Achondroplasia (ACH), is a skeletal dysplasia disorder with an incidence of one in every 10,000 to 30,000 births, globally affecting over 250,000 individuals [1]. Clinical manifestations include a range of medical and psychosocial difficulties throughout life, such as disproportionately short stature, rhizomelic shortened limbs, deformities of the lower extremity, characteristic facial configuration (relatively large cranium size, forehead protrusion, flat nasal bridge, midface hypoplasia, and relative mandible protrusion), macrocephaly, narrow foramen magnum, ventricular enlargement, upper airway stenosis, otitis media, a narrow thorax, vertebral hyperlordosis, spinal kyphosis, and potential complications like hypotonia, hearing deficit, spinal canal stenosis, sleep apnea, and sudden infant death [2–4].
ACH is an autosomal dominant genetic disease caused by a mutation in Fibroblast Growth Factor Receptor 3 (FGFR3). Chondrocytes and mature osteoblasts express FGFR3, which regulates linear bone growth. A gain-of-function mutation in the FGFR3 gene, which is a negative regulator of endochondral ossification, sets off a signalling cascade that includes the receptor becoming more stable, dimerization becoming stronger, and tyrosine kinase activity becoming stronger. These events happen too quickly and stop bones from growing normally [1, 5, 6].
Despite the limited therapeutic options (growth hormone and surgical lengthening) to increase ACH height, both had limited effects and complications, and neither of them addressed the underlying ACH pathophysiology [7]. Therefore, a promising treatment option for ACH is to counteract FGFR3's negative effects on chondrocytes. The endogenous C-type natriuretic peptide (CNP) and its natriuretic peptide receptor 2 (NPR2) can stop FGFR3 signaling, which can cause endochondral ossification and promote endochondral bone growth. [8, 9].

SET OF TASKS >>
a) In the achondroplasia text, substitute "bone-forming cells" for "osteoblasts" in the passage between "ACH is an autosomal" and "normally [1, 5, 6].", inclusive, and write out the result.
b) List the features that the achondroplasia text gives as part of the characteristic facial configuration.

RECORDED DATA >>

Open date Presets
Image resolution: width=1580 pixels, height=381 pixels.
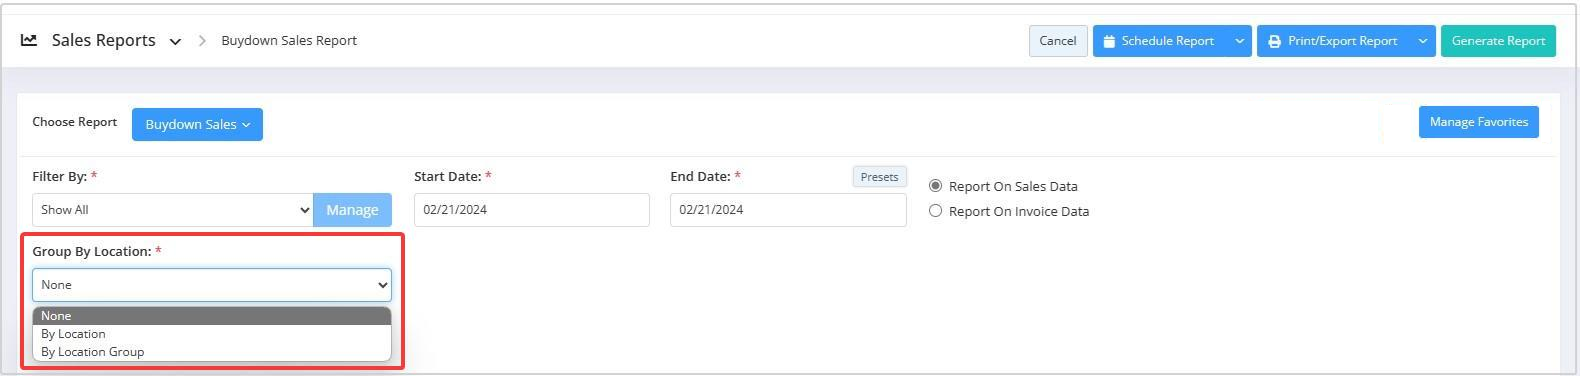(879, 177)
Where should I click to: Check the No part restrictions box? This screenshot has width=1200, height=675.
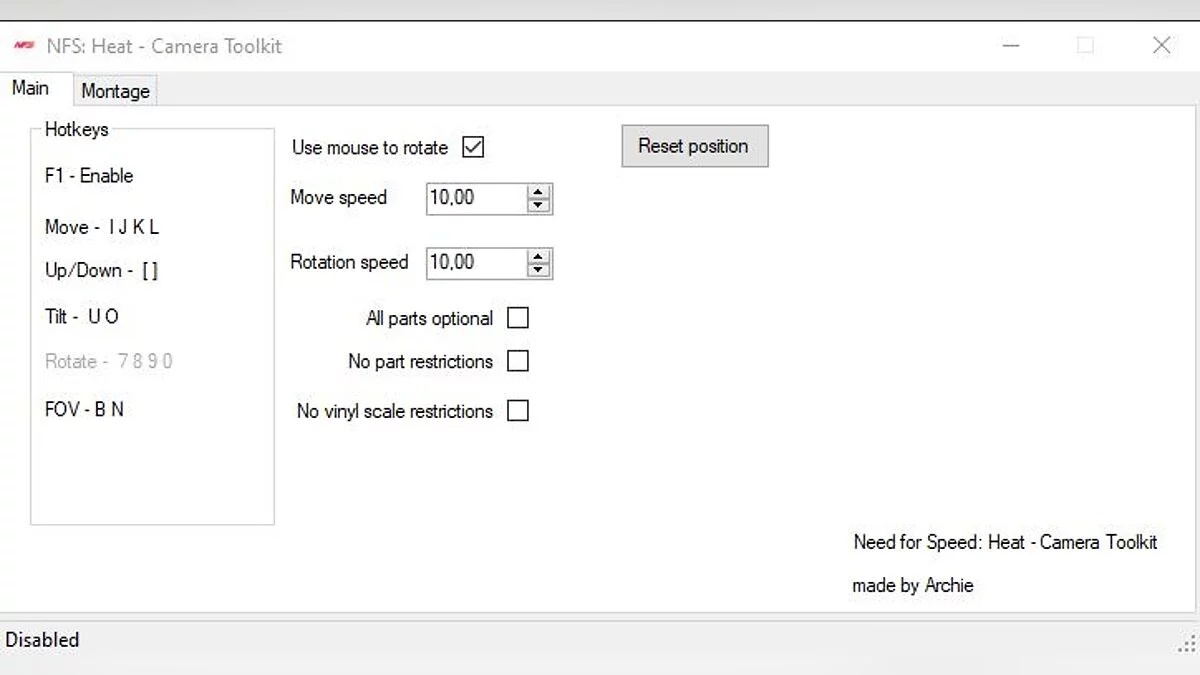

EXERCISE ANSWERS >>
a)
ACH is an autosomal dominant genetic disease caused by a mutation in Fibroblast Growth Factor Receptor 3 (FGFR3). Chondrocytes and mature bone-forming cells express FGFR3, which regulates linear bone growth. A gain-of-function mutation in the FGFR3 gene, which is a negative regulator of endochondral ossification, sets off a signalling cascade that includes the receptor becoming more stable, dimerization becoming stronger, and tyrosine kinase activity becoming stronger. These events happen too quickly and stop bones from growing normally [1, 5, 6].

b)
- relatively large cranium size
- forehead protrusion
- flat nasal bridge
- midface hypoplasia
- relative mandible protrusion